The results of several large, multicentre trials of antithrombotic therapy were revealed. For example, MASTER DAPT supported the hypothesis that, in those at high risk of bleeding undergoing percutaneous coronary intervention with the latest generation of drug-eluting stents, shortening DAPT to one month then offering antiplatelet monotherapy appears to be safe and reduced bleeding compared to standard-of-care durations. STOPDAPT2-ACS, on the other hand suggested that, in a broader population, we likely can’t push the concept of de-escalating to P2Y12-inhibitor monotherapy shortly after PCI too far if using clopidogrel, which has significant interindividual variability in effect.
There were so many other sessions of relevance to our field to choose from. A notable and lively highlight was the Great debate: To reduce the risk of bleeding after PCI – Shorten DAPT!, which complemented the theme explored by the studies above. The pros and cons of this statement were elegantly argued by Professors Marco Valgimigli and Rob Storey respectively and though forced to ‘take sides’, the session came to a balanced conclusion.
Finally, it was fantastic to see the range of high-quality contributions from Young Thrombosis Researchers. In particular, there were four very impressive finalists for the Young Investigator Award in the Thrombosis, Platelets and Coagulation category.
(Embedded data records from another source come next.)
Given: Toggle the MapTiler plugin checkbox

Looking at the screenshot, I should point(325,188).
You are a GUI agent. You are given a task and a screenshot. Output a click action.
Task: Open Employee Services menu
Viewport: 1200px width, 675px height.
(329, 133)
Nicely illustrating the breadth of the field, the presentations covered mechanistic aspects (Luca Liberale from the University of Zurich, Switzerland), clinical imaging techniques (Evangelos Tzolos, University of Edinburgh, UK), novel antithrombotic agents (Fawaz Alenazy, University of Birmingham, UK) and the link between thrombosis and inflammation after COVID-19 infection (Loes Willems, Radboud University Medical Centre, The Netherlands). Special congratulations should be offered to Dr Tzolos, who won the Award.